When the time of christening came, the officiating Priest and his assistant named every bell five times, as a sort of prelude, for some unexplained reason which may perhaps be as significant and mystical as the other parts of the ceremony. He then blessed the water in two vessels which were prepared for the service. Dipping a clean linen cloth in one of these vessels he washed the bell within and without, the bell being suspended over a vessel wider in circumference than the bell's mouth, in order that no drop of the water employed in this washing might fall to the ground; for the water

was holy.

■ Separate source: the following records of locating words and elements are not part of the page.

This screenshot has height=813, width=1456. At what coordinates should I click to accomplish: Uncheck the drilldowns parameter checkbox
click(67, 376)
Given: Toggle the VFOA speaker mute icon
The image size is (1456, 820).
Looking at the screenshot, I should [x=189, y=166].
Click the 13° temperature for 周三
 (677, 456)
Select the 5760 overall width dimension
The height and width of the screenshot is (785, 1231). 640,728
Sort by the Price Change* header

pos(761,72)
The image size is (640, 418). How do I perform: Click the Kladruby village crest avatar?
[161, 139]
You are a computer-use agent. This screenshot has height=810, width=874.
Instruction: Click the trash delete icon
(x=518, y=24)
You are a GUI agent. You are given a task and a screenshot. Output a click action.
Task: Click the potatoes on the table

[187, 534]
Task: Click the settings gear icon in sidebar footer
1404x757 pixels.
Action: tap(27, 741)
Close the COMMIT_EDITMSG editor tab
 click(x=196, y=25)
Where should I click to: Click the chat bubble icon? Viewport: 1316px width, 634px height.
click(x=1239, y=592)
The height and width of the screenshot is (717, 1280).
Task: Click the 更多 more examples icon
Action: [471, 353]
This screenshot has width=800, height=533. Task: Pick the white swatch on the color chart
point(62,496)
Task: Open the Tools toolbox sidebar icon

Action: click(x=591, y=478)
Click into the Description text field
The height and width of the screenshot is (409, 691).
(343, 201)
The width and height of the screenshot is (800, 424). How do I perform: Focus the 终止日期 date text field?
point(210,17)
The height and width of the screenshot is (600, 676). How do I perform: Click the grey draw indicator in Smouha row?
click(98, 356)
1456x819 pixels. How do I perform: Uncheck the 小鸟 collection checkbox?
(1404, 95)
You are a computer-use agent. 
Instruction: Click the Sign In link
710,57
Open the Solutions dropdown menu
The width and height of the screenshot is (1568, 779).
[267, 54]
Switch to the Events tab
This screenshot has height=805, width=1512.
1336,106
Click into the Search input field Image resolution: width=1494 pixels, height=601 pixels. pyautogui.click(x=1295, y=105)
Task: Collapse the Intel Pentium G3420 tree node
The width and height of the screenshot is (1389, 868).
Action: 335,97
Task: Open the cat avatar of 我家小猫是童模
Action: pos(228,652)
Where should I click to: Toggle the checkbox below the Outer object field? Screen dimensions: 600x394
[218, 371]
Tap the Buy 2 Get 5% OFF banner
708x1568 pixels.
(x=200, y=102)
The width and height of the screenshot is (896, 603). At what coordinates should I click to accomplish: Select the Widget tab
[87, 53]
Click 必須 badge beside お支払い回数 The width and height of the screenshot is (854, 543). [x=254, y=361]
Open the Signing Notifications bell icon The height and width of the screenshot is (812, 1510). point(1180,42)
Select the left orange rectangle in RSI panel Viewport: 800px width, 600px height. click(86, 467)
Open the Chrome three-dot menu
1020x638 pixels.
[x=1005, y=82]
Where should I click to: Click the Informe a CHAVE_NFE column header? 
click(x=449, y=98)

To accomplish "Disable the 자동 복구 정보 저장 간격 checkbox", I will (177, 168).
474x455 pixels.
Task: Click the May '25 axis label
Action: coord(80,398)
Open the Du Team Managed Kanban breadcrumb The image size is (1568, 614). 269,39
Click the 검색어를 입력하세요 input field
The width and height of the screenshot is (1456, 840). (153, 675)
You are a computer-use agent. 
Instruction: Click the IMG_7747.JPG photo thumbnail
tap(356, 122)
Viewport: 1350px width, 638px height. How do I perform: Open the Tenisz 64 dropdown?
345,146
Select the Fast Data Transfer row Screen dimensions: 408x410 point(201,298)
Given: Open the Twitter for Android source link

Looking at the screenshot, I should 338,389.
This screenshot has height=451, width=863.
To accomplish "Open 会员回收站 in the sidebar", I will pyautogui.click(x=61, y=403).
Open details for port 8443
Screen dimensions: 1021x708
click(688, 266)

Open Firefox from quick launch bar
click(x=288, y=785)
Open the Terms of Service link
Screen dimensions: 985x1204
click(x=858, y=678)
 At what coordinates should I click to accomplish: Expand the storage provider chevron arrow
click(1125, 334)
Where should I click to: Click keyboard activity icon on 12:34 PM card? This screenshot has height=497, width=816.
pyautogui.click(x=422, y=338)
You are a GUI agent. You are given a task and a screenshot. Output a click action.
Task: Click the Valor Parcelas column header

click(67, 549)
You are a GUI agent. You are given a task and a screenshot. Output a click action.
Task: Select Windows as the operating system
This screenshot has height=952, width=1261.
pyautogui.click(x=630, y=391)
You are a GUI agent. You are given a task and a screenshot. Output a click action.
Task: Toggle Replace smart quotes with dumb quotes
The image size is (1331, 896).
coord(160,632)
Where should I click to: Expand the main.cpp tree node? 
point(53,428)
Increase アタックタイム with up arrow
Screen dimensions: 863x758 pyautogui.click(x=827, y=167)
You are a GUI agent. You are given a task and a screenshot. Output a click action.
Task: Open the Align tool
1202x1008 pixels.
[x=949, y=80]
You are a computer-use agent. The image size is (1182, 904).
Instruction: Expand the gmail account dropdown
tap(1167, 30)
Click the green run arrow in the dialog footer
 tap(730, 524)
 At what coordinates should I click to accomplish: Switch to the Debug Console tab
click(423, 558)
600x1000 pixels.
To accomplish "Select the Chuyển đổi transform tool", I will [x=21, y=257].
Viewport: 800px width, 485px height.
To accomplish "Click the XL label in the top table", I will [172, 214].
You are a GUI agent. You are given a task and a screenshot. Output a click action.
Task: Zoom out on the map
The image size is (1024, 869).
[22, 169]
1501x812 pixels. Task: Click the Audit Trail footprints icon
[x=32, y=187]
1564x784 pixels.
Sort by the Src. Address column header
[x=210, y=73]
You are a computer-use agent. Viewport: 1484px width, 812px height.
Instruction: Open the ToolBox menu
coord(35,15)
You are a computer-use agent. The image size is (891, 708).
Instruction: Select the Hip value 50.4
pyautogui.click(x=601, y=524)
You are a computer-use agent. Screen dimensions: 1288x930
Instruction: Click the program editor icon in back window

Certain psalms were said or sung (they were the 96th and the four last in the psalter;) during this part of the ceremony and while the officiating Priest prepared the water in the second vessel; this he did by sprinkling salt in it, and putting holy oil upon it, either with his thumb, or with a stick; if the thumb were used, it was to be cleaned immediately by rubbing it well with salt over the same water. Then he dipt another clean cloth in this oiled and salted water, and again washed the bell, within and without; after the service the cloths were burnt lest they should be profaned by other uses. The bell was then authentically

named. Then it was anointed with chrism in the form of a cross four times on the broadest part of the outside, thrice on the smaller part, and four times on the inside, those parts being anointed with most care against which the clapper was to strike. After this the name was again given. Myrrh and frankincense were then brought, the bell was incensed while part of a psalm was recited and the bell was authentically named a third time; after which

the priest carefully wiped the chrism from the bell with tow, and the tow was immediately burnt in the censer. Next the Priest struck each bell thrice with its clapper, and named it again at every stroke; every one of the assistants in like manner struck it and named it once. The bells were then carefully covered each with a cloth and immediately hoisted that they might not be contaminated by any irreverent touch. The Priest concluded by explaining to the congregation, if he thought proper, the reason for this ceremony of christening the bells, which was that they might act as preservatives against thunder and lightning, and hail and wind, and storms of every kind, and moreover that they might drive away evil Spirits. To these and their other virtues the Bishop of Chalons alluded in his late truly Gallican and Roman Catholic discourse. "The Bells," said he, "placed like centinels on the towers, watch over us and turn away from us the temptations of the enemy of our salvation, as well as storms and tempests. They speak

and pray for us in our troubles; they inform heaven of the necessities of the earth."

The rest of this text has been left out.